_AIM OF THE EXERCISE_.
Only the lines from the one containing "PS-LTE (315, 1960)" through the last line below should be written out, exactly and with both ends kept.

Saved data entries
■ ■ ■ ■ ■ ■ ■

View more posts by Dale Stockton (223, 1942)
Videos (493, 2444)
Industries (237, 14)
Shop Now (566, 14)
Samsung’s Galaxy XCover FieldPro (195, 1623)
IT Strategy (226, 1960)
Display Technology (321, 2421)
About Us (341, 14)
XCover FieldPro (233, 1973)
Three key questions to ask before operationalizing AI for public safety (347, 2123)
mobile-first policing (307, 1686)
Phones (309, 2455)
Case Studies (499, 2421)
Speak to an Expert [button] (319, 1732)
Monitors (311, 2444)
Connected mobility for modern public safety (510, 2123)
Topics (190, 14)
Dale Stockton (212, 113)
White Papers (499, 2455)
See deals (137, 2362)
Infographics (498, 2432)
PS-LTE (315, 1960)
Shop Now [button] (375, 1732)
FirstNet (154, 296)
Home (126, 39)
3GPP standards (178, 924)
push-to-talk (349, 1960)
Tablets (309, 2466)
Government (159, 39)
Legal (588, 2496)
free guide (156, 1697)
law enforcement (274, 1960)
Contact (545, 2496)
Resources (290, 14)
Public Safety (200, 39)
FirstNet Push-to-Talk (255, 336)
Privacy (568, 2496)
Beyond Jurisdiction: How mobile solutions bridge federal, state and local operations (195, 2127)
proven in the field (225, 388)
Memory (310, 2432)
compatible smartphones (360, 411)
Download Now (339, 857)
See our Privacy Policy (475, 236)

■ ■ ■ ■ ■ ■ ■

_EXPECTED ANSWER_.
PS-LTE (315, 1960)
Shop Now [button] (375, 1732)
FirstNet (154, 296)
Home (126, 39)
3GPP standards (178, 924)
push-to-talk (349, 1960)
Tablets (309, 2466)
Government (159, 39)
Legal (588, 2496)
free guide (156, 1697)
law enforcement (274, 1960)
Contact (545, 2496)
Resources (290, 14)
Public Safety (200, 39)
FirstNet Push-to-Talk (255, 336)
Privacy (568, 2496)
Beyond Jurisdiction: How mobile solutions bridge federal, state and local operations (195, 2127)
proven in the field (225, 388)
Memory (310, 2432)
compatible smartphones (360, 411)
Download Now (339, 857)
See our Privacy Policy (475, 236)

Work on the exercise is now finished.